Goal of the exercise: Write out each of the lines below word for word, with every character unchanged.

Extracted data:
=== Begin Enclosure ===
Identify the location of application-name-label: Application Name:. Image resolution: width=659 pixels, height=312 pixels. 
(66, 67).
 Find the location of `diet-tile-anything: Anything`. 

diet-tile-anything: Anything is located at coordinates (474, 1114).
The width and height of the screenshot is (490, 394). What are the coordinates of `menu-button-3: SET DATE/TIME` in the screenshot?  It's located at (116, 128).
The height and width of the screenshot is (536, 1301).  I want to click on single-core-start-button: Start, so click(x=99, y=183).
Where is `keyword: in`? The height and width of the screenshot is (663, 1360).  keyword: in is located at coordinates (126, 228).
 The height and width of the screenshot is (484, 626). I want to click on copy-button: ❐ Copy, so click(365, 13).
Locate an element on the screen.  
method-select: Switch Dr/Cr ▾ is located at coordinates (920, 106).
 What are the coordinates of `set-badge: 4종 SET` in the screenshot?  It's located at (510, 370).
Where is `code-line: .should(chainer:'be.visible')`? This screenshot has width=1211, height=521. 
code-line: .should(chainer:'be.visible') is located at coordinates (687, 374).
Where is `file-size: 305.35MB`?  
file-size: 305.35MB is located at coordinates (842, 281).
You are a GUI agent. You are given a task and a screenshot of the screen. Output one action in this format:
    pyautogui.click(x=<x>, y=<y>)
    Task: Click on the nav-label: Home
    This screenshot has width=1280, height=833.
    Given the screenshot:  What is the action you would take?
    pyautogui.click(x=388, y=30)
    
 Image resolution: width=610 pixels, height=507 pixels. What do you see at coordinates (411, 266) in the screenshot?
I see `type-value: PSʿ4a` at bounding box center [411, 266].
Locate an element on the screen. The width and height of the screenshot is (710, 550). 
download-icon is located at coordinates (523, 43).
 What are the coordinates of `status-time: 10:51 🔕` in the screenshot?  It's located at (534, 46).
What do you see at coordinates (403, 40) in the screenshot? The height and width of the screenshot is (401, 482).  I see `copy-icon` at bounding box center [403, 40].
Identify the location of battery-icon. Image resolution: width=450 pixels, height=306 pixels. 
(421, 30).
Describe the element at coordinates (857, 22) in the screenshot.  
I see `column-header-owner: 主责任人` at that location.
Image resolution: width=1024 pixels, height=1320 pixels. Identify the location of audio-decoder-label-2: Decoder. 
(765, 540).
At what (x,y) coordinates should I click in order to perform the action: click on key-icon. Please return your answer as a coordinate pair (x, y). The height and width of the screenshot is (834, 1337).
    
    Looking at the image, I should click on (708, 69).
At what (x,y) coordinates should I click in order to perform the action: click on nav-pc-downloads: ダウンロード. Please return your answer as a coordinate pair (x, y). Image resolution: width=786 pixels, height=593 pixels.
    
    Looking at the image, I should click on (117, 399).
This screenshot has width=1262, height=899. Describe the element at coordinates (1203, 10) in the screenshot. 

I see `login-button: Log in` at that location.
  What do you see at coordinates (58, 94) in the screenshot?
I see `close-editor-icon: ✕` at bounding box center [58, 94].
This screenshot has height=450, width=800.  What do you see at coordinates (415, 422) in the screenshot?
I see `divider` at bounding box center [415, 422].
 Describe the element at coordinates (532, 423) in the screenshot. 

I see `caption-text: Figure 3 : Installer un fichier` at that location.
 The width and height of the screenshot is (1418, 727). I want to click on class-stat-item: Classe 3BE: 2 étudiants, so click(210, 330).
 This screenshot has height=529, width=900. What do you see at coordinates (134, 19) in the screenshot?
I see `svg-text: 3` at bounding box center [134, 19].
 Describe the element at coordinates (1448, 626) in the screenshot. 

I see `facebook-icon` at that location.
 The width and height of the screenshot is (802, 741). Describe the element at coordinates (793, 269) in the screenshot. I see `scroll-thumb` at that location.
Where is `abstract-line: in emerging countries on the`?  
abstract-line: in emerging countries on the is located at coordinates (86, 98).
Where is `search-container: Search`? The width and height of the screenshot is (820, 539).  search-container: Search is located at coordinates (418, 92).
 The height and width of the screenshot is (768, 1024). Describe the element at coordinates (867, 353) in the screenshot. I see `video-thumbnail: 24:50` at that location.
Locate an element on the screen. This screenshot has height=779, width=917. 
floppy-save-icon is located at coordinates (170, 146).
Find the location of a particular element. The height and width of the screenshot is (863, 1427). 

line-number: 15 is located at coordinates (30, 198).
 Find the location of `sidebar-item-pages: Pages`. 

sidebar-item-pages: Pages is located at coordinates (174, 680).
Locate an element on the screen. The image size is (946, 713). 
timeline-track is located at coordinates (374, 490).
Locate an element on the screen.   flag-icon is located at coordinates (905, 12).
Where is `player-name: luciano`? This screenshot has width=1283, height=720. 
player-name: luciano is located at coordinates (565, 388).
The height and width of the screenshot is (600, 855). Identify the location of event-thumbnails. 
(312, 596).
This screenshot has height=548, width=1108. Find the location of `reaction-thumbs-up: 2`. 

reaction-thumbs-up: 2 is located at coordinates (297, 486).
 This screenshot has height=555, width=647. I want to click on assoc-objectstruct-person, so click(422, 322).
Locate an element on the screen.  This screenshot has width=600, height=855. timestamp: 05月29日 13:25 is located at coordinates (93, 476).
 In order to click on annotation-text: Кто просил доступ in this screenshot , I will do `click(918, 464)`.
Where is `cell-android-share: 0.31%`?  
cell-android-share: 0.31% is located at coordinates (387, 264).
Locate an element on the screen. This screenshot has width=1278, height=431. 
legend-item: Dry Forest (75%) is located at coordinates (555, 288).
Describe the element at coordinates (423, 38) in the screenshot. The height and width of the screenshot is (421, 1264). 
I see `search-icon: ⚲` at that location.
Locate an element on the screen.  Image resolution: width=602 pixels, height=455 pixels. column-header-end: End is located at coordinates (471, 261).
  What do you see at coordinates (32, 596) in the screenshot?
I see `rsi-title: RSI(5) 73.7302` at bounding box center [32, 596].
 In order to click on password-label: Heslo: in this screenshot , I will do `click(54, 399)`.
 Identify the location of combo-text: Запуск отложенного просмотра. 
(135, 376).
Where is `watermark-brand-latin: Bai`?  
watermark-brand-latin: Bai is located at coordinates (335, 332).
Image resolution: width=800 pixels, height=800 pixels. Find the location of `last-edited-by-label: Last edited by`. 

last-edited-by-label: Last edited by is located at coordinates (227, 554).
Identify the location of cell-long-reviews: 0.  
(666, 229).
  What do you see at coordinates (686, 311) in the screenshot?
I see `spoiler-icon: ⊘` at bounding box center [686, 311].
=== End Enclosure ===
Answer to this problem:
Identify the location of application-name-label: Application Name:. Image resolution: width=659 pixels, height=312 pixels. 
(66, 67).
 Find the location of `diet-tile-anything: Anything`. 

diet-tile-anything: Anything is located at coordinates (474, 1114).
The width and height of the screenshot is (490, 394). What are the coordinates of `menu-button-3: SET DATE/TIME` in the screenshot?  It's located at (116, 128).
The height and width of the screenshot is (536, 1301).  I want to click on single-core-start-button: Start, so click(x=99, y=183).
Where is `keyword: in`? The height and width of the screenshot is (663, 1360).  keyword: in is located at coordinates (126, 228).
 The height and width of the screenshot is (484, 626). I want to click on copy-button: ❐ Copy, so click(365, 13).
Locate an element on the screen.  
method-select: Switch Dr/Cr ▾ is located at coordinates (920, 106).
 What are the coordinates of `set-badge: 4종 SET` in the screenshot?  It's located at (510, 370).
Where is `code-line: .should(chainer:'be.visible')`? This screenshot has width=1211, height=521. 
code-line: .should(chainer:'be.visible') is located at coordinates (687, 374).
Where is `file-size: 305.35MB`?  
file-size: 305.35MB is located at coordinates (842, 281).
You are a GUI agent. You are given a task and a screenshot of the screen. Output one action in this format:
    pyautogui.click(x=<x>, y=<y>)
    Task: Click on the nav-label: Home
    This screenshot has width=1280, height=833.
    Given the screenshot:  What is the action you would take?
    pyautogui.click(x=388, y=30)
    
 Image resolution: width=610 pixels, height=507 pixels. What do you see at coordinates (411, 266) in the screenshot?
I see `type-value: PSʿ4a` at bounding box center [411, 266].
Locate an element on the screen. The width and height of the screenshot is (710, 550). 
download-icon is located at coordinates (523, 43).
 What are the coordinates of `status-time: 10:51 🔕` in the screenshot?  It's located at (534, 46).
What do you see at coordinates (403, 40) in the screenshot? The height and width of the screenshot is (401, 482).  I see `copy-icon` at bounding box center [403, 40].
Identify the location of battery-icon. Image resolution: width=450 pixels, height=306 pixels. 
(421, 30).
Describe the element at coordinates (857, 22) in the screenshot.  
I see `column-header-owner: 主责任人` at that location.
Image resolution: width=1024 pixels, height=1320 pixels. Identify the location of audio-decoder-label-2: Decoder. 
(765, 540).
At what (x,y) coordinates should I click in order to perform the action: click on key-icon. Please return your answer as a coordinate pair (x, y). The height and width of the screenshot is (834, 1337).
    
    Looking at the image, I should click on (708, 69).
At what (x,y) coordinates should I click in order to perform the action: click on nav-pc-downloads: ダウンロード. Please return your answer as a coordinate pair (x, y). Image resolution: width=786 pixels, height=593 pixels.
    
    Looking at the image, I should click on (117, 399).
This screenshot has width=1262, height=899. Describe the element at coordinates (1203, 10) in the screenshot. 

I see `login-button: Log in` at that location.
  What do you see at coordinates (58, 94) in the screenshot?
I see `close-editor-icon: ✕` at bounding box center [58, 94].
This screenshot has height=450, width=800.  What do you see at coordinates (415, 422) in the screenshot?
I see `divider` at bounding box center [415, 422].
 Describe the element at coordinates (532, 423) in the screenshot. 

I see `caption-text: Figure 3 : Installer un fichier` at that location.
 The width and height of the screenshot is (1418, 727). I want to click on class-stat-item: Classe 3BE: 2 étudiants, so click(210, 330).
 This screenshot has height=529, width=900. What do you see at coordinates (134, 19) in the screenshot?
I see `svg-text: 3` at bounding box center [134, 19].
 Describe the element at coordinates (1448, 626) in the screenshot. 

I see `facebook-icon` at that location.
 The width and height of the screenshot is (802, 741). Describe the element at coordinates (793, 269) in the screenshot. I see `scroll-thumb` at that location.
Where is `abstract-line: in emerging countries on the`?  
abstract-line: in emerging countries on the is located at coordinates (86, 98).
Where is `search-container: Search`? The width and height of the screenshot is (820, 539).  search-container: Search is located at coordinates (418, 92).
 The height and width of the screenshot is (768, 1024). Describe the element at coordinates (867, 353) in the screenshot. I see `video-thumbnail: 24:50` at that location.
Locate an element on the screen. This screenshot has height=779, width=917. 
floppy-save-icon is located at coordinates (170, 146).
Find the location of a particular element. The height and width of the screenshot is (863, 1427). 

line-number: 15 is located at coordinates (30, 198).
 Find the location of `sidebar-item-pages: Pages`. 

sidebar-item-pages: Pages is located at coordinates (174, 680).
Locate an element on the screen. The image size is (946, 713). 
timeline-track is located at coordinates (374, 490).
Locate an element on the screen.   flag-icon is located at coordinates (905, 12).
Where is `player-name: luciano`? This screenshot has width=1283, height=720. 
player-name: luciano is located at coordinates (565, 388).
The height and width of the screenshot is (600, 855). Identify the location of event-thumbnails. 
(312, 596).
This screenshot has height=548, width=1108. Find the location of `reaction-thumbs-up: 2`. 

reaction-thumbs-up: 2 is located at coordinates (297, 486).
 This screenshot has height=555, width=647. I want to click on assoc-objectstruct-person, so click(422, 322).
Locate an element on the screen.  This screenshot has width=600, height=855. timestamp: 05月29日 13:25 is located at coordinates (93, 476).
 In order to click on annotation-text: Кто просил доступ in this screenshot , I will do `click(918, 464)`.
Where is `cell-android-share: 0.31%`?  
cell-android-share: 0.31% is located at coordinates (387, 264).
Locate an element on the screen. This screenshot has width=1278, height=431. 
legend-item: Dry Forest (75%) is located at coordinates (555, 288).
Describe the element at coordinates (423, 38) in the screenshot. The height and width of the screenshot is (421, 1264). 
I see `search-icon: ⚲` at that location.
Locate an element on the screen.  Image resolution: width=602 pixels, height=455 pixels. column-header-end: End is located at coordinates (471, 261).
  What do you see at coordinates (32, 596) in the screenshot?
I see `rsi-title: RSI(5) 73.7302` at bounding box center [32, 596].
 In order to click on password-label: Heslo: in this screenshot , I will do `click(54, 399)`.
 Identify the location of combo-text: Запуск отложенного просмотра. 
(135, 376).
Where is `watermark-brand-latin: Bai`?  
watermark-brand-latin: Bai is located at coordinates (335, 332).
Image resolution: width=800 pixels, height=800 pixels. Find the location of `last-edited-by-label: Last edited by`. 

last-edited-by-label: Last edited by is located at coordinates (227, 554).
Identify the location of cell-long-reviews: 0.  
(666, 229).
  What do you see at coordinates (686, 311) in the screenshot?
I see `spoiler-icon: ⊘` at bounding box center [686, 311].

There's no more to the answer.